Елена свободно и непринужденно выражает свои чувства к возлюбленному таким образом, который сегодня был бы истолкован не только как самоуничижение, но и как патология. В мире Шекспира, напротив, к этому, скорее всего, отнеслись бы более благосклонно, как к обычному проявлению «безумной любви». Вспомните также Жюли де Леспинасс, пользовавшуюся большим уважением и восхищением писательницу XVIII в., чья любовь к капризному и неверному графу де Гиберу осталась безответной. Несмотря на его женитьбу на другой женщине, Джулия по-прежнему решительно заявляла о своей любви, проявляя безрассудную страсть, невзирая на отсутствие взаимности. В письме к Гиберу она писала:
Я слишком сильно люблю, чтобы сдерживать себя; я предпочитаю просить у вас прощения больше, чем не совершать ошибок. У
Жюли де Леспинасс придерживается этики самоотречения, управляемой импульсивной эмоциональностью, а не расчетом затрат и выгод. Отнюдь не сигнализируя о незрелости или низкой самооценке, эта способность любить независимо от взаимности могла быть истолкована (и, вероятно, истолковывалась) как признак сильного характера.
Другой пример обсуждался в главе 2. Клятва Энн Эллиот всю жизнь оставаться верной капитану Уэнтуорту, несмотря на очевидность их разлуки, идет вразрез с современной чувствительностью, поскольку Энн считала любовь абсолютной и несоизмеримой и, по-видимому, отвергала какой-либо меркантильный интерес. Ее приверженность любимому представляет здесь собой полную самоотдачу и не зависит от того, принесет она ей благополучие или нет. Любовь заставляет ее отказаться от лучших перспектив и тем самым отвергнуть то, что современное общество посчитало бы признаком зрелой психики, а именно ее личные интересы. Сегодня она была бы вынуждена записаться на прием к психоаналитику, лечь на кушетку и беспристрастно поведать о своем твердом намерении пожертвовать всей своей жизнью, ничего не ожидая взамен. Наконец, Эдит Уортон, писавшая в 1908 г. своему любовнику Мортону Фуллертону, использовала далеко не утилитарную терминологию:
Я могла бы искусно флиртовать, поскольку ясно вижу каждый ход игры — но в то же время презренье заставляет меня сметать все фишки с доски и кричать: «Возьми их все — я не хочу выигрывать — я хочу все проиграть тебе!»[398]
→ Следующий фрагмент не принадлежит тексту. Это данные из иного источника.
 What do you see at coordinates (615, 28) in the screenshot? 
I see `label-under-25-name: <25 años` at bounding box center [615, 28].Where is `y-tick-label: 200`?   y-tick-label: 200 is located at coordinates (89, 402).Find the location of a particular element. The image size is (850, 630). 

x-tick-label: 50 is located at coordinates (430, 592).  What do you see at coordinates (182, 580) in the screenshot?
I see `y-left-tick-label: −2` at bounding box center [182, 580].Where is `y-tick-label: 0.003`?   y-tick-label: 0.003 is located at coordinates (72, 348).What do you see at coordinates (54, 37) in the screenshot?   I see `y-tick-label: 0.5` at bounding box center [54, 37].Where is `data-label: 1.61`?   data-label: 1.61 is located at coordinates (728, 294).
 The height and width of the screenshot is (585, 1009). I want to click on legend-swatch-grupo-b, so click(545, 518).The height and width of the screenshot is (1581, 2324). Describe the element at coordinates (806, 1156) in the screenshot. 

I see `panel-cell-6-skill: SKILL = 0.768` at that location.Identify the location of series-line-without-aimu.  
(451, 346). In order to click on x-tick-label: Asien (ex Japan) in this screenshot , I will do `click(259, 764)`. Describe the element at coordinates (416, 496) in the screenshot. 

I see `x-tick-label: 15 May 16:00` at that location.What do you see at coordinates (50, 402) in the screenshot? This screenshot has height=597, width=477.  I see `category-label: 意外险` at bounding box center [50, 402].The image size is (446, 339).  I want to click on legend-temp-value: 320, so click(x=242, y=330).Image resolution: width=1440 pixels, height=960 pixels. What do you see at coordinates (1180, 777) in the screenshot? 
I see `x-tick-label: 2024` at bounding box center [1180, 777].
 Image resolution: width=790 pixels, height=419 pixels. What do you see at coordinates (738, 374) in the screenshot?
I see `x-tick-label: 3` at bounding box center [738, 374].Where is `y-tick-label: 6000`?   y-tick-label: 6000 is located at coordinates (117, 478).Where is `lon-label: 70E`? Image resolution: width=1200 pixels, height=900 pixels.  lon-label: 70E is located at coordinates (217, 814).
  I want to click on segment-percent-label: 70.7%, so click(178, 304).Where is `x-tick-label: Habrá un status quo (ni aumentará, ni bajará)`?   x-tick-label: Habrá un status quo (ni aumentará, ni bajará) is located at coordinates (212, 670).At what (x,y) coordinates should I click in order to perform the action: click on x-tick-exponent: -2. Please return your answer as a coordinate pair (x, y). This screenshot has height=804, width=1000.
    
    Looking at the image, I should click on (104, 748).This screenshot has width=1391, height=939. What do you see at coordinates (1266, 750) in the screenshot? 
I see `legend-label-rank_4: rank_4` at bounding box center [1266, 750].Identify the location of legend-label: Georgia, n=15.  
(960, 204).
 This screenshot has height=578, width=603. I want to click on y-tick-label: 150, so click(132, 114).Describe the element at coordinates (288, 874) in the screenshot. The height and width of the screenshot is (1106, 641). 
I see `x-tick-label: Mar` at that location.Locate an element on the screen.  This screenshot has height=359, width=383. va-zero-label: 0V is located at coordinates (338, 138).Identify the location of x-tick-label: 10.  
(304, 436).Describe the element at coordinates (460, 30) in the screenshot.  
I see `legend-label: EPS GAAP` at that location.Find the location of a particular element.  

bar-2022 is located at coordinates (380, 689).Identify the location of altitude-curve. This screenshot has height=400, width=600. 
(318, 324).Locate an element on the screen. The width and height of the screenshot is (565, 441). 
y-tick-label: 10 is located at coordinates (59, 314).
.Пренебрежение Елены, Жюли де Леспинасс, Энн Эллиот и Эдит Уортон к тому, что нам кажется нормой взаимности, попирает современный здравый смысл. Это противоречит общепринятому предположению о том, что выбор объекта любви не должен брать верх над благополучием, а должен фактически способствовать ему при проявлении эмоциональной взаимности. Нравственная и психологическая норма эмоциональной взаимности, которая стала управлять романтикой и моделями наших отношений в целом, основана на утилитарной концепции психического здоровья и благополучия и является одним из главных источников культурной рационализации любви. Эта модель эмоциональной взаимности и утилитаризма, в конечном счете, основана на сильной программе разума: выбор объекта любви должен быть лишен капризов и тисков бессознательного; если он здоровый, он должен быть осознанным и стать объектом самопознания; он может стать источником удовольствия и благополучия, а главное, может и должен сохранять и утверждать личные интересы.